Even the cicadas are trying to keep our minds off what is happening - jamming the airwaves, as it were, with their minimalist vibrations.

There was a time when all the sounds of June served as prelude to human speech. Dramatists liked to open their plays with voices hallooing from fire escape to fire escape on the first really hot night in the city, celebrating the emergence of the species from winter caves to turn the universe into a round table.

Summer meant the sound of outdoor talk.

Those opening scenes would never work today. The people on fire escapes and front stoops are all wearing headphones, enclosed in private worlds between their electronic parentheses.

Besides, to speak or to be spoken to in the city is a suspicious act, if not a threat.

Meanwhile, in the suburbs, more fences seem to go up every day. It is as if we of the fortress-mentality age greet the social invitation of summer with a barricade.

A lot of the sounds of summer appear designed to make it impossible to talk.

Has there ever been such a cacophony of power tools and helicopters and grinding truck transmissions in the summer air?

Everybody, one swears, has acquired a new puppy to make June the ferocious barking month.

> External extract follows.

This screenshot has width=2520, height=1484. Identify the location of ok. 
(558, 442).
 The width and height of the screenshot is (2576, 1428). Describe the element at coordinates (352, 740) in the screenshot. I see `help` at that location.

It's a conspiracy, or so you could imagine.

Invisible signs seem to be posted: ``No dead air allowed for thought or quiet conversation.''

Everybody's avoiding the sun under layers of sun screen. Everybody's avoiding silence under volumes of sound screen.

The social - or rather antisocial - use of noise occurs all year around. It becomes conspicuous in the summer when we perversely rush indoors to jam the hushed June air with television - the low-level hum that serves as sound track to the uninspired moments of life. Even Lady Di is said to use television as white noise while she irons.

The burble and blink of a television set through an open June window tells us more than we want to know about our uses, and misuses, of sound.

Why do we get this strange comfort from having our ears occupied with sound - any sound - like an infant filling its mouth with a pacifier?

Writing in Harper's, the music critic Bernard Holland contemplates with horror how even ``good'' sound, like classical music, takes on the nature of an addiction. He worries about the walls of recordings, the speakers as huge as a refrigerator with which music lovers barricade their lives, as if they were hoarding three versions of Beethoven's Ninth against the terrors of silence.

When one eats out, could one chew, could one swallow without Mozart or jazz or soft rock drifting out of the sound system like cooking aromas from the kitchen?

Does nobody, Holland asks, want to carry music around in the imagination, in the memory, as everybody had to do before technology wired us up?

Vacation arrives, and the approved ritual is to retreat from the centers of civilization to repair oneself in the woods or by the shore - to have a week or two in Walden with all the sound systems turned off except for those birds.

The information advisory from the owners of the cottage one is renting comes in the mail. They feel compelled to confess that television reception is poor, that power boats are forbidden on the lake - that everything is very, very quiet.

Silence is affixed as a kind of warning on the package.

All year long we talk, like poets, about peace that comes dripping slow. Summer calls our bluff.

To be alone, in silence - is this a modern person's ultimate nightmare, surpassing even the Big Bang of World War III? You have to be either very mad or very sane to enjoy solitude and quiet. Every summer we all take the test.